Pamela: Well things are going to get worse.
Fraser: Oh great.
Pamela: One things that frustrates me is that things that are 8 billion light years away are already moving away from us at the speed of light. At some point the amount of light that we’re able to see from other objects is going to get to the point- everything is running away at such a high velocity- that we’re pretty much only going to be able to see the galactic super cluster that we eventually fall into. It could be worse, we’re actually pretty lucky to see all of the large scale structure that we’re able to see today.
Fraser: Right so I think this is one of the last concepts that we wanted to tackle. When you bring time into the concept of the observable universe, every year that goes by the observable universe increases by one light years worth of size right?
Pamela: Yes
Fraser: And that’s good news because more of the universe is coming into view. However the bad news is that the expansion of the universe is accelerating and so in fact, objects at the very edges are now starting to drop off the cosmic horizon.

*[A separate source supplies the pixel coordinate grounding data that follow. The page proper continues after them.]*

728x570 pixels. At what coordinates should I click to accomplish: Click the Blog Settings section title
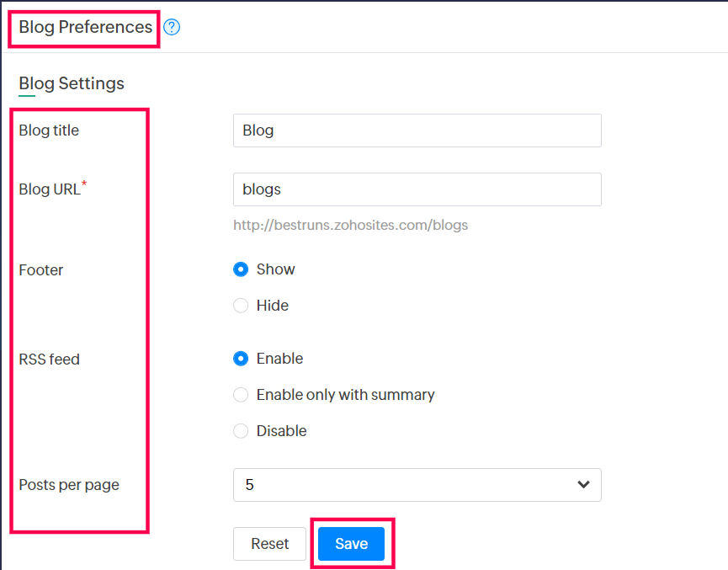tap(72, 83)
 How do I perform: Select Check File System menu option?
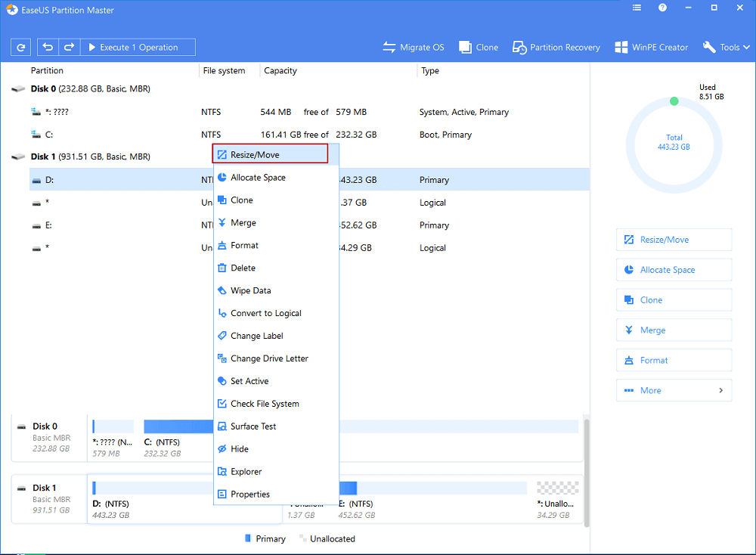[x=265, y=404]
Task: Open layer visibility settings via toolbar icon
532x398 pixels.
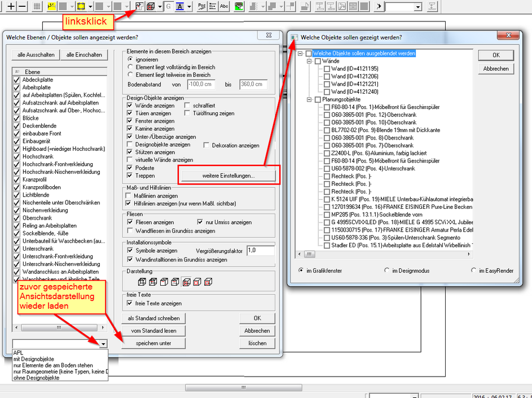Action: (x=139, y=6)
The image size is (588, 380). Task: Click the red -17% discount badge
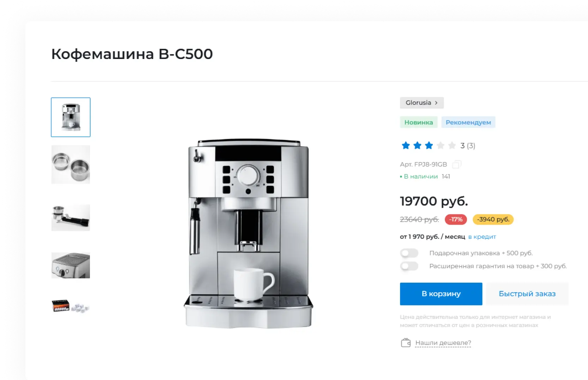[x=456, y=219]
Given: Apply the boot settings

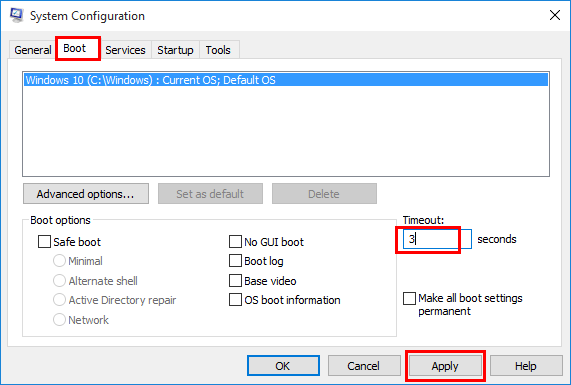Looking at the screenshot, I should [445, 366].
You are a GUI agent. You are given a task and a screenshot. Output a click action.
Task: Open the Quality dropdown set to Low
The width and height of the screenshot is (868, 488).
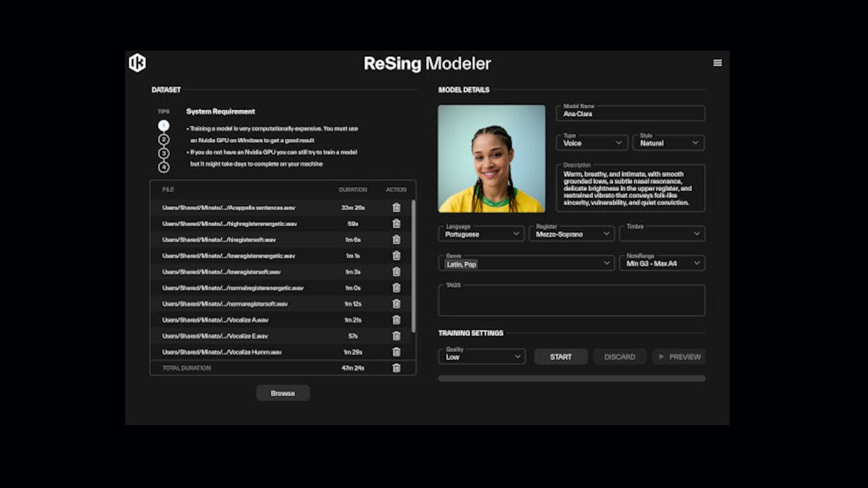[482, 356]
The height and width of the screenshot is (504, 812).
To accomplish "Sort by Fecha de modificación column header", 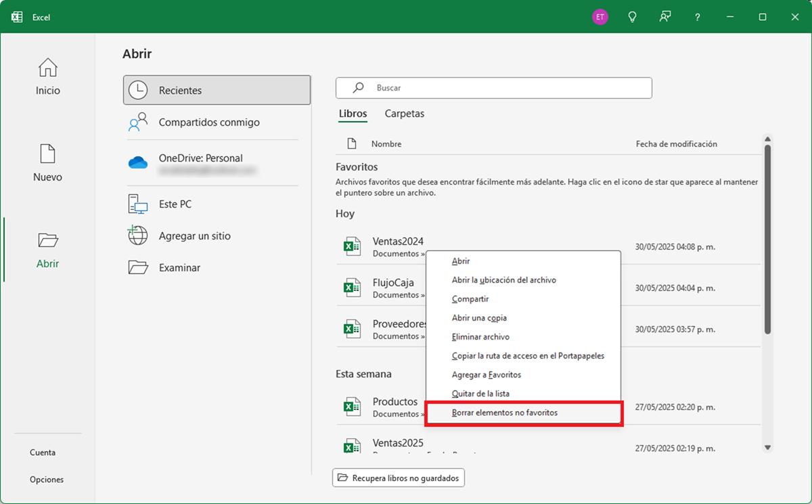I will [676, 144].
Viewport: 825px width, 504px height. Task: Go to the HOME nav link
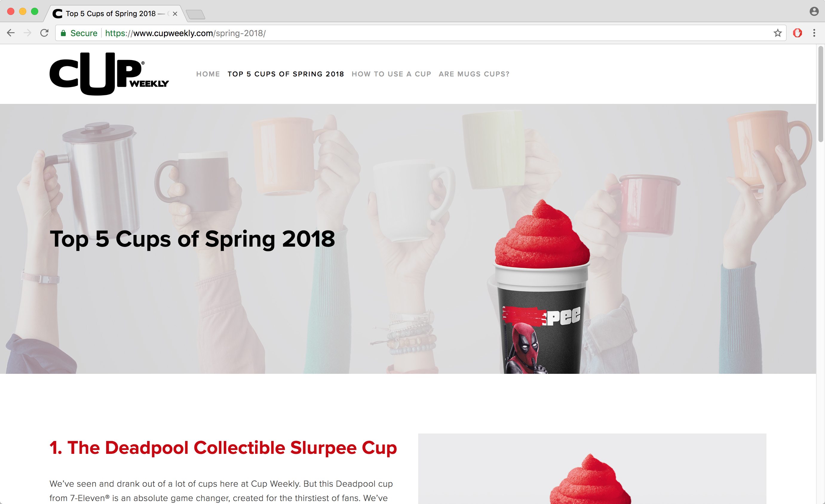(x=208, y=74)
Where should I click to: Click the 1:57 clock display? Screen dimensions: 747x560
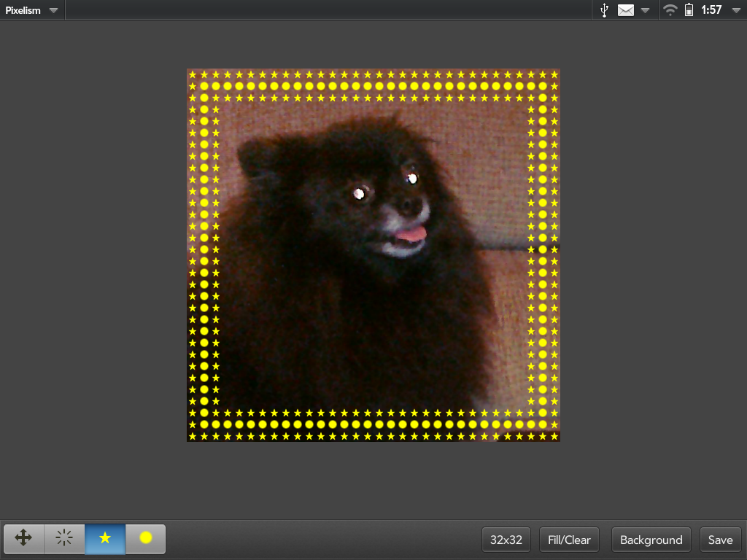[711, 10]
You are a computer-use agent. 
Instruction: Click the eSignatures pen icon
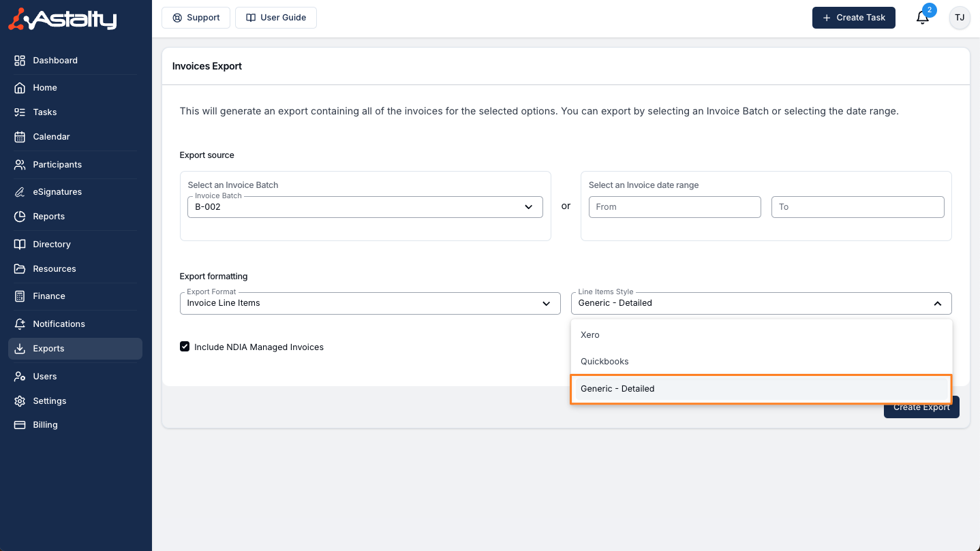click(20, 192)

Pamela: What’s happening is if you take a mega parsec of space, every second this mega parsec of space is expanding by one kilometer so it’s a kilometer per second per mega parsec because the way we string together all those units. It’s not just one kilometer it’s actually 70 kilometers plus or minus 2.2. Every mega parsec of space, every second, is expanding by 70 plus or minus 2.2 kilometers. As you look at more and more mega parsecs, each one of those mega parsecs is growing at that same 70 plus or minus 2.2. You have two mega parsecs you have increased every second by 140 plus or minus 4.4. That adds up. This is one of those things we define by redshift because everything else we have to observationally figure out. Once something is at a redshift of 1.718, which we think currently corresponds to a light travel time, the time light has been traveling to get to us of 9.8 billion years. Everything at that distance and further away is being carried by the expansion of space at the speed of light or faster as you move further away.
Fraser: Wow and people are going to say “Hold on Pamela, nothing can travel faster than the speed of light”.
Pamela: It’s not that they’re not traveling faster than the speed of light, it’s that the space that they’re sitting on is getting expanded. So they’re sitting there on the moving walkway of space time and they’re getting carried with its expansion… that’s allowed.
Fraser: So as it comes back to the conversation of the observable universe you can imagine in the current times the observable universe is growing in that there are things to observe in the observable universe. We will reach this time in the distant future that although the observable universe will still be expanding of course, thanks to the speed of light, there will be nothing to see out there. Eventually it will start to shrink and so you’ll actually get this shrinking of the observable universe because the number of things that we can observe within the age of the universe has gone down.
Pamela: Yeah. One of the neat things to think about is every time we look at the cosmic microwave background, we’re actually seeing something slightly different because we’re seeing light that has traveled from a slightly different place. Because it was so consistent, because we’re looking at cosmological distances not human distances, we don’t actually see a movie of a changing background of irregularities in the microwave background. Again the fullness of time the cosmic microwave background will be seemed to change. I don’t think humanity is going to last that long but it’s just neat to think about how everything is changing and all we’re seeing is a snapshot of our universe.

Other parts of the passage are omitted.